== SET TASK ==
Copy out the material below line for line, with no changes.

== ENTRIES ==

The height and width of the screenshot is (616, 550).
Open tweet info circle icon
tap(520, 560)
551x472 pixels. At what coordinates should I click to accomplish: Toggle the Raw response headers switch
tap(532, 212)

== ANSWER TO THIS PROBLEM ==
The height and width of the screenshot is (616, 550).
Open tweet info circle icon
tap(520, 560)
551x472 pixels. At what coordinates should I click to accomplish: Toggle the Raw response headers switch
tap(532, 212)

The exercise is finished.